The 15.4in MacBook Pro is a similar size to the 15in PowerBook G4 that it replaces – and looks just as slim and sexy next to the majority of Window-based laptops with which it now shares its processor. Its screen resolution is mediocre, though – many 15in models in this price range have 1,680x1,050-pixel screens – and it's not the X-black type that many top laptops have.
All of the PowerBook's innovations – such as the illuminated keyboard for working in the dark, the scrolling trackpad and the stylish, slot-loading DVD writer – have survived. This latest model adds a magnetic power connector so you don't trash your laptop if you trip over the lead, the iSight webcam with Photo Booth software, the Front Row living-room media player and a remote control so you can sit back and enjoy it all from a distance.

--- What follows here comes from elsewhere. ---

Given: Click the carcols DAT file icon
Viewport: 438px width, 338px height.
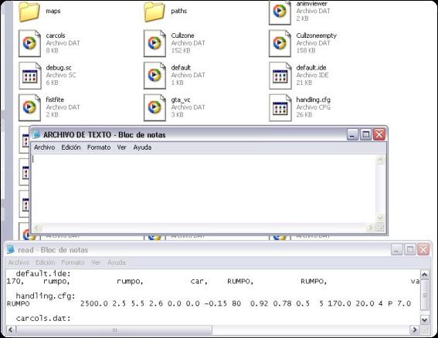Looking at the screenshot, I should (x=29, y=43).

The MacBook Pro proved to be around 50 percent faster in Apple's bundled iLife suite of image, video and music-editing apps than the 1.67GHz G4. Power-hungry software needs to be updated for the Intel chip to run in a useable manner, with untuned creative programs such as Photoshop running more slowly on the MacBook than on the G4.

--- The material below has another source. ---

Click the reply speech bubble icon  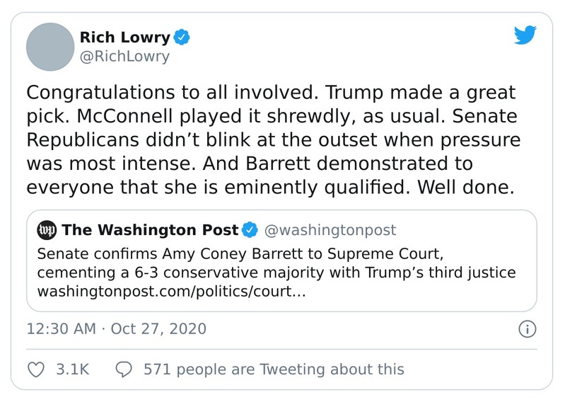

Using the tuned-up, cross-platform Cinebench 9.5 benchmarking software, we compared the MacBook Pro with the Dell Inspiron 9400, which is based around a 2GHz Core Duo chip. In Cinebench's processing test, the laptops were neck and neck. In the real-time 3D tests the Mac wasn't much ahead, which is disappointing for Apple, since the MacBook has a hardcore ATI graphics chip whereas the Inspiron merely has an onboard graphics setup.